In India, people do not talk about anything else for much longer other than cricket or politics. Now, for a while, they are talking cricket, but not with much sense in it. Saurav Ganguly’s recent six-match ban by Chris Broad is making rounds around the coffee tables in India and the cricketing fraternity (in India) has reacted with the expected ambivalence. However, the moot point is whether the ban is a double –edged sword cutting the India captain from both ends.
There is no opposition in thinking that Ganguly has repeatedly strained the warnings, precisely five times in a row since 1998, for rule violations with over rate; a rap was only long overdue. He loused it up last November as well, when Clive Lloyd hastened a two test ban on him, which luckily did not hold up. This time the ban imposed after the Motera ODI against Pakistan came seemingly more heavily upon him because his performance, for over a year now, has been genuinely low, scoring a meager 48 runs in this series and a test-hundred from 2003. Had this been not so, many of his fans would not even bother a pout of doubt about his recall to the eves.

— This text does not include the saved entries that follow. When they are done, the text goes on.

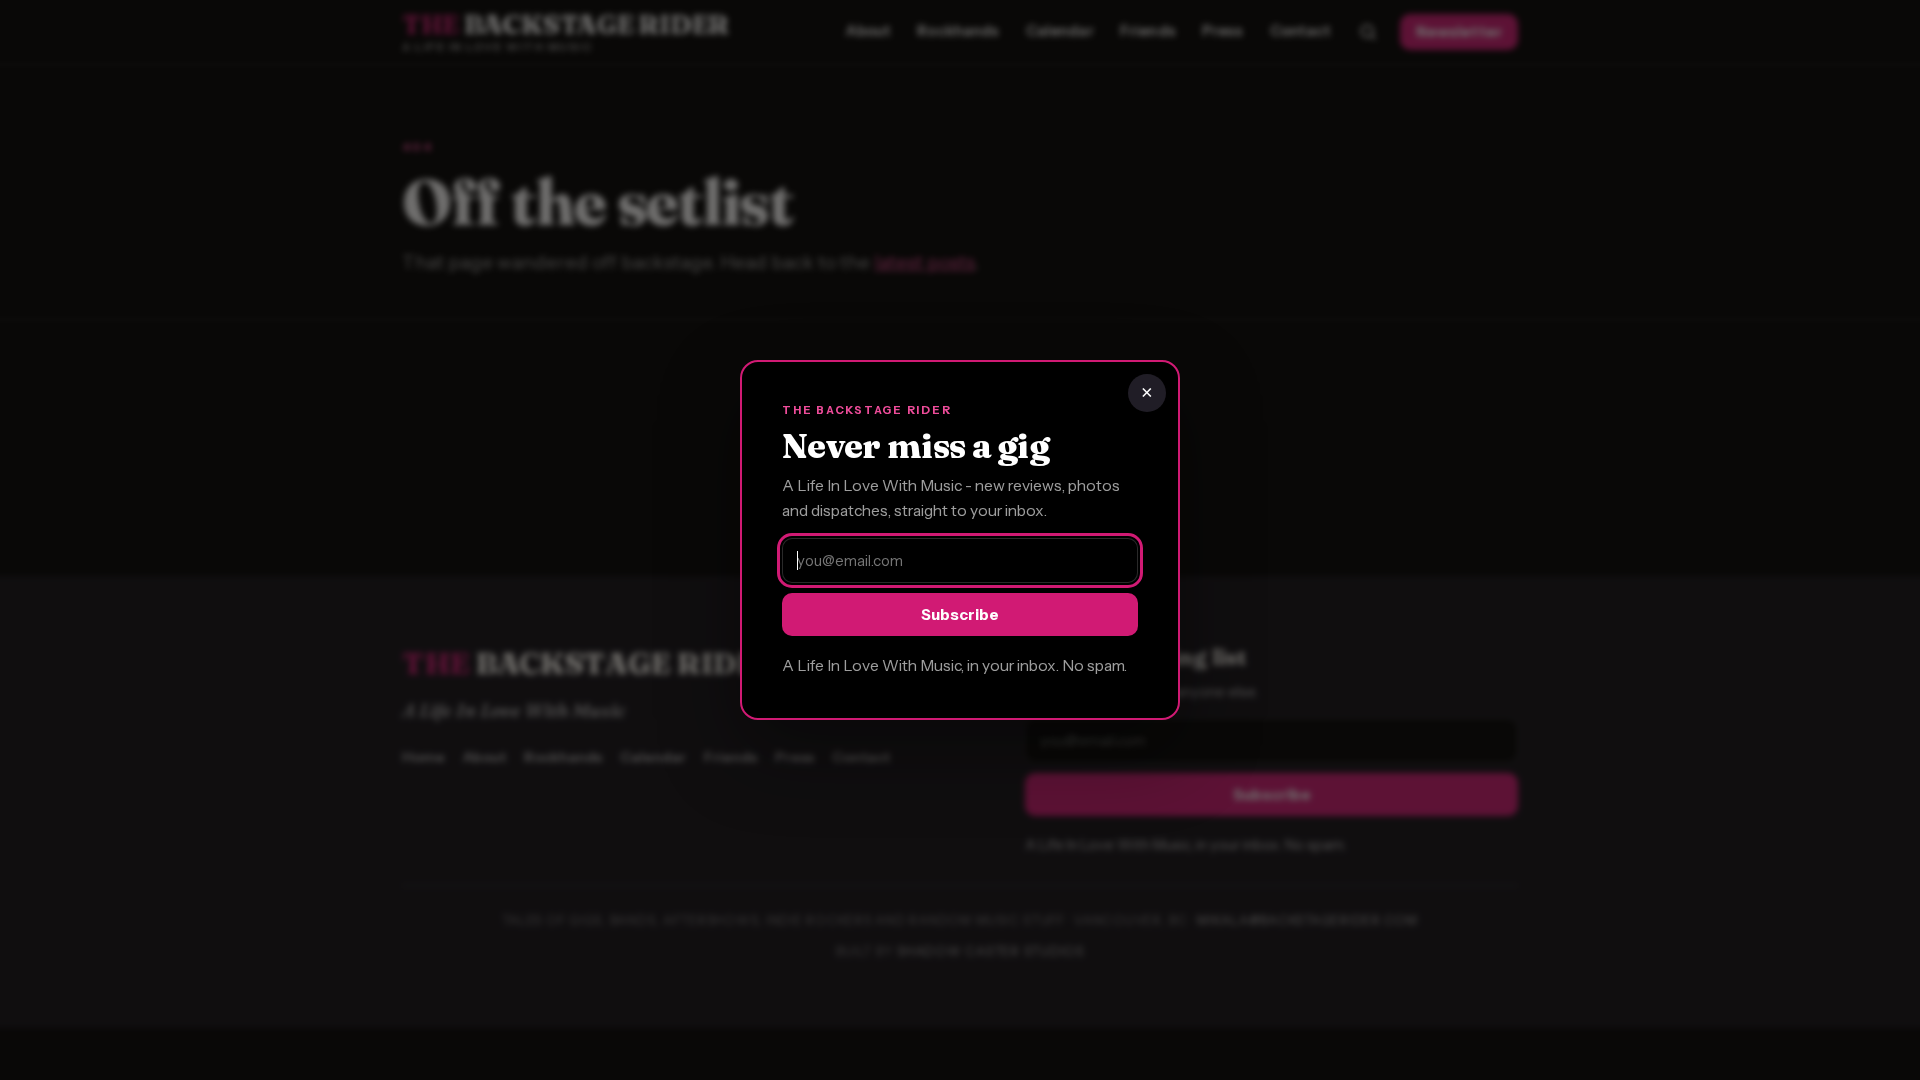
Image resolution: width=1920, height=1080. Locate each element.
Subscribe (960, 614)
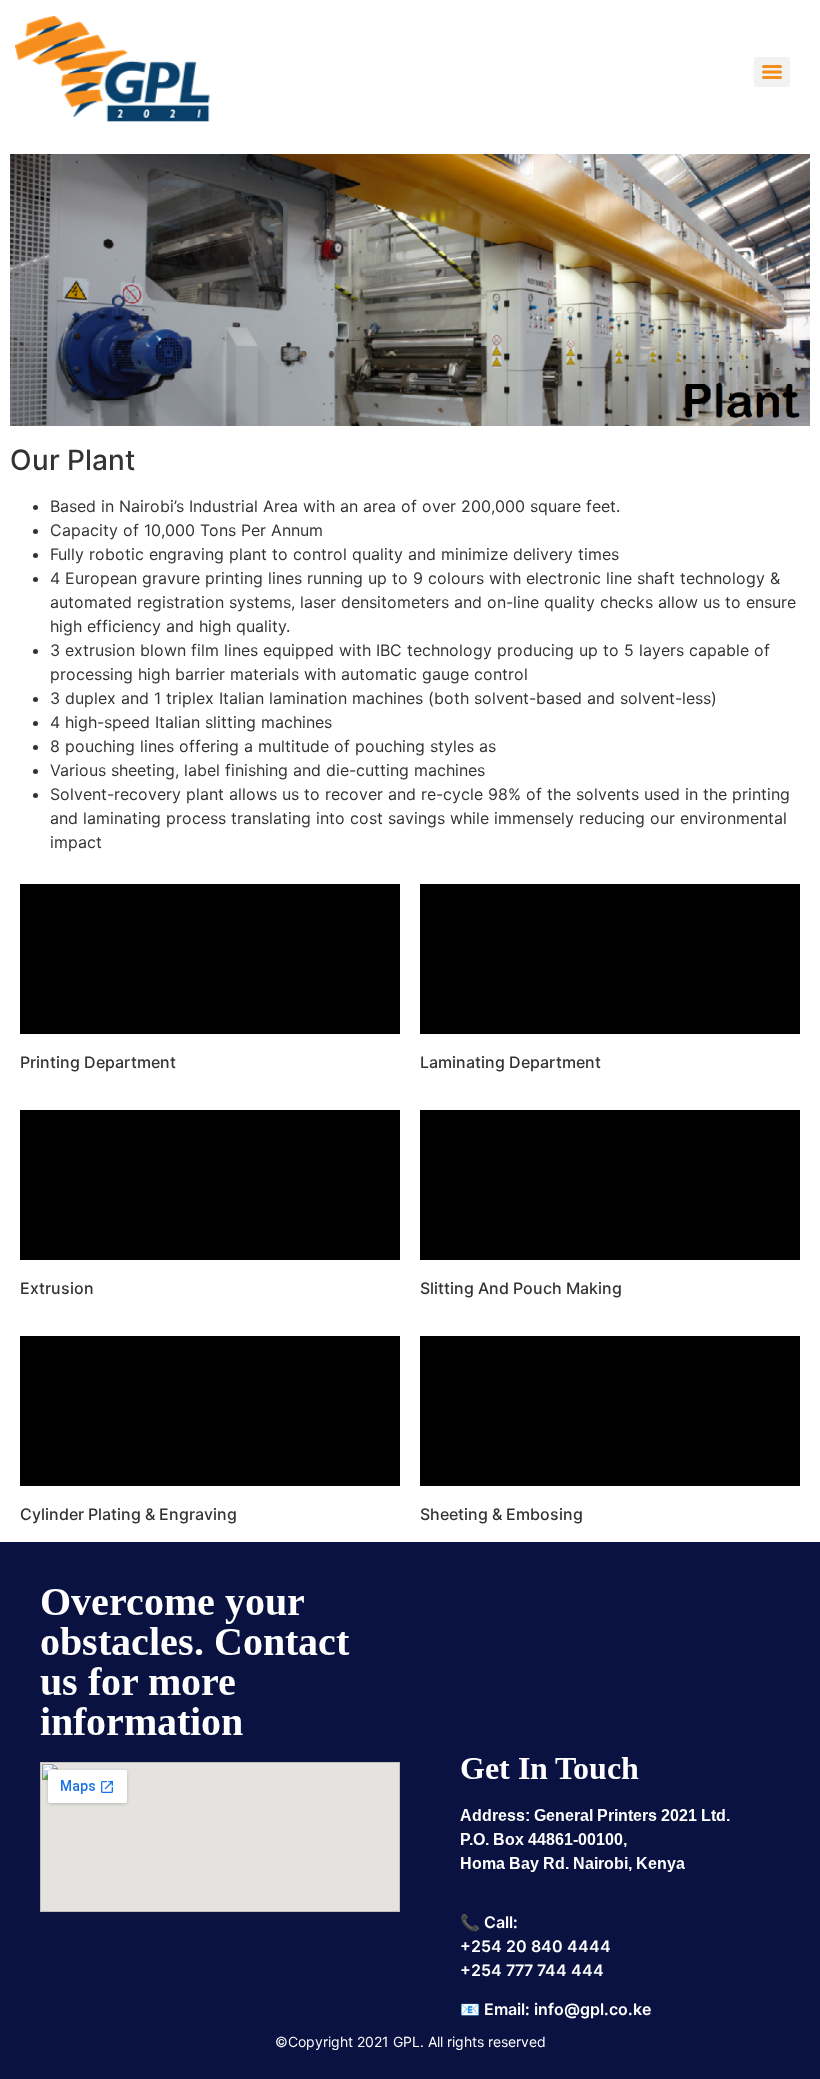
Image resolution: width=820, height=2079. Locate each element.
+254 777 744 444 (532, 1970)
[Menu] (772, 72)
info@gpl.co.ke (592, 2009)
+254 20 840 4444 (535, 1946)
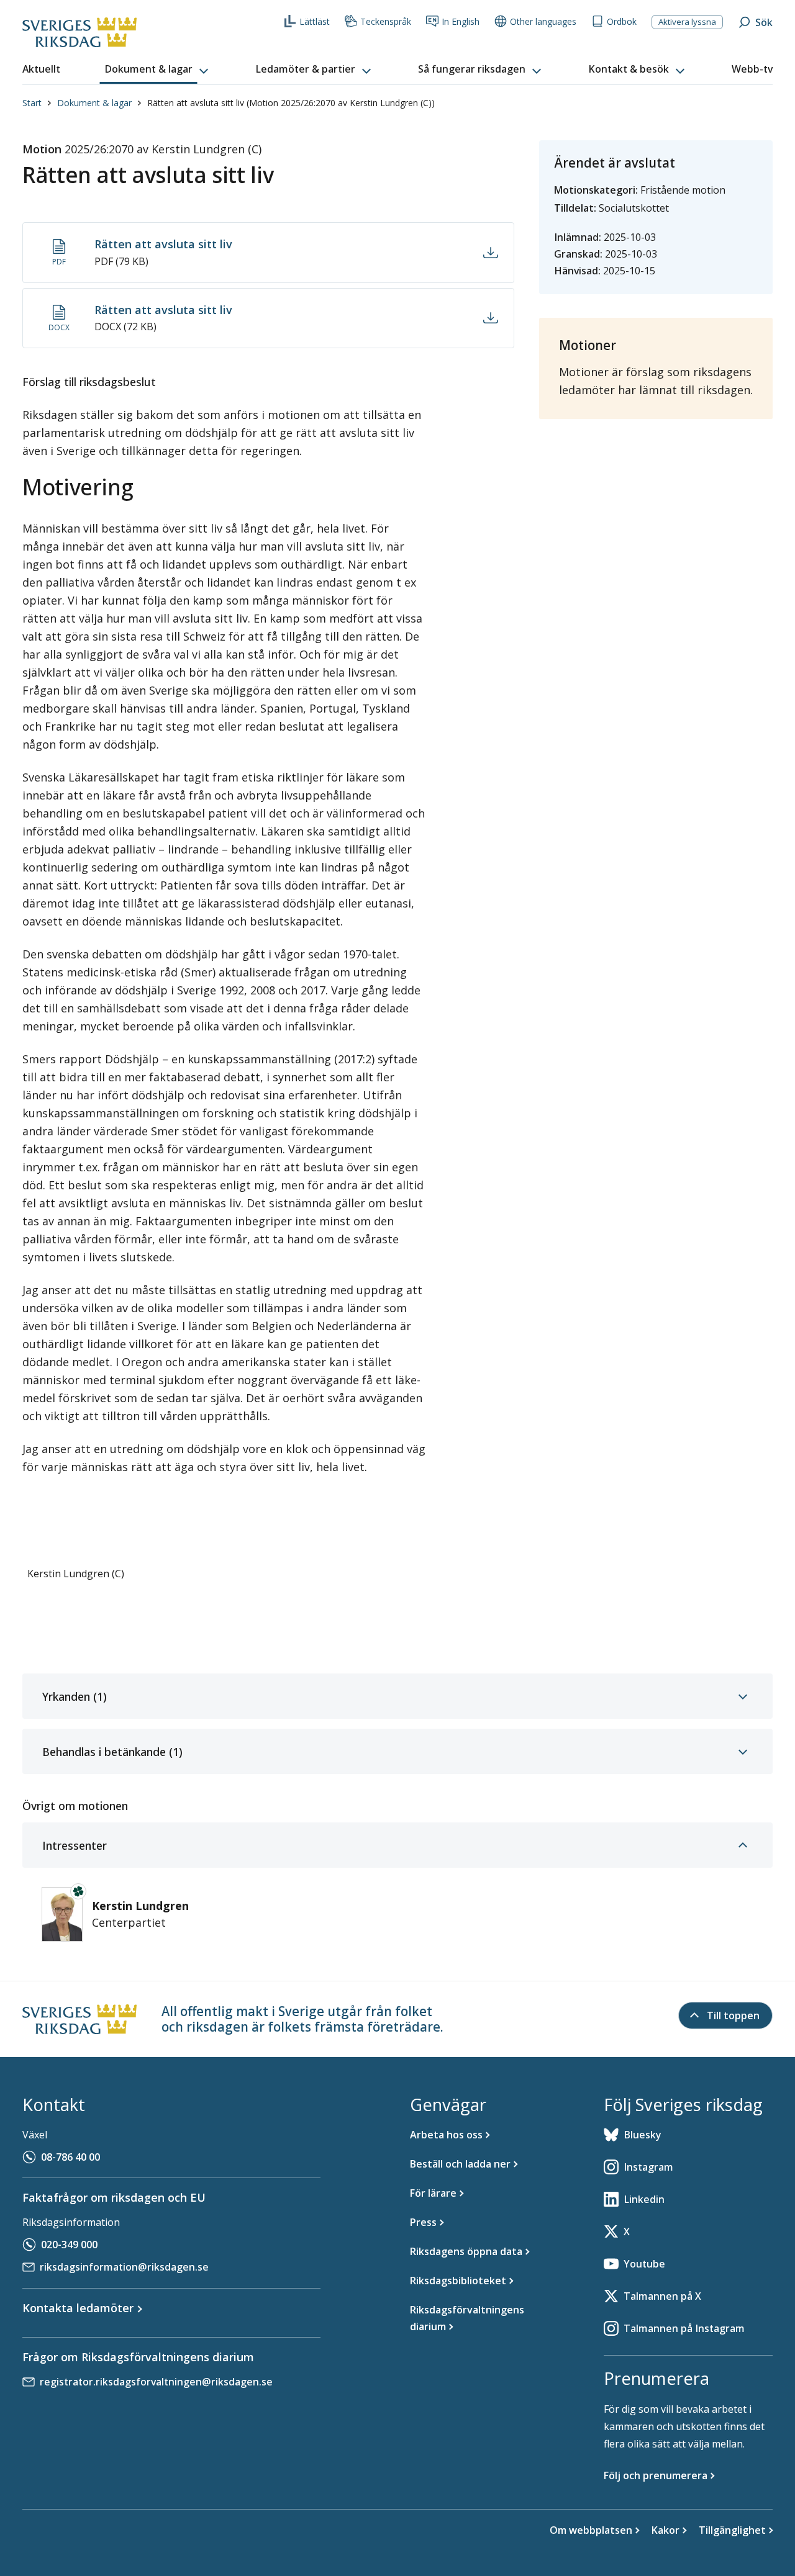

All things considered, the question remains if dada deserved the indifference of his colleagues and the wrath of BCCI. As the skipper of the team, certainly not; and as a player who contributed to the cricketing success of India, again a clear naught. Although, the likes of Charu Sharma, Ranbir Singh Mahendra, Bishen Singh Bedi and Navjot Siddhu have upheld subjective rulings against Saurav with pent-up ire, one could not miss the breath of blatant provincialism
coming from their concerning attitude. Their concern: Ganguly should not be reinstated in the team eleven.
Historically, Bengal or the East Zone has always been sidelined from the center of cricket consciousness in India. I’m not going to indulge in too much of remoteness here, but just a casual sneak in the last decade would make my point clear. Utpal Chatterjee, Subroto Banerjee, Lakshmi Ratan Shukla, and Debashish Mohanty- all victims of politicization of convenience. Again, the point is not about investigating their cause of expulsion from the national cricket scene but about realizing an operative bias against players from this part of India.
Saurav became the captain in February 2000, and since then he came under unprovoked attacks from almost every angle of the selection committee or the critics who sweated their lives over to find fault with the ‘prince of Calcoota.’ As such, a recent show of no-support was not unusual to perceive. On the other hand, men who had moved their arms on the field a wee bit more than Charu Sharma et al, have voiced their displeasure and concern at the present way Ganguly is being treated. Among them are Sunil Gavaskar, Ravi Shastri, Kiran More, Waquar Yunus and Inzamam Ul-Haq.
An unprecedented six-match ban is still sufferable, especially when coming from a man whose career is better known for a match referee than an opening English batsman, but a fifth-column act from our very own people is heartbreaking. A man who has given his team so much, a man who has always led from the front and a man who took the team into the World Cup final (first since 1983) deserved better than that.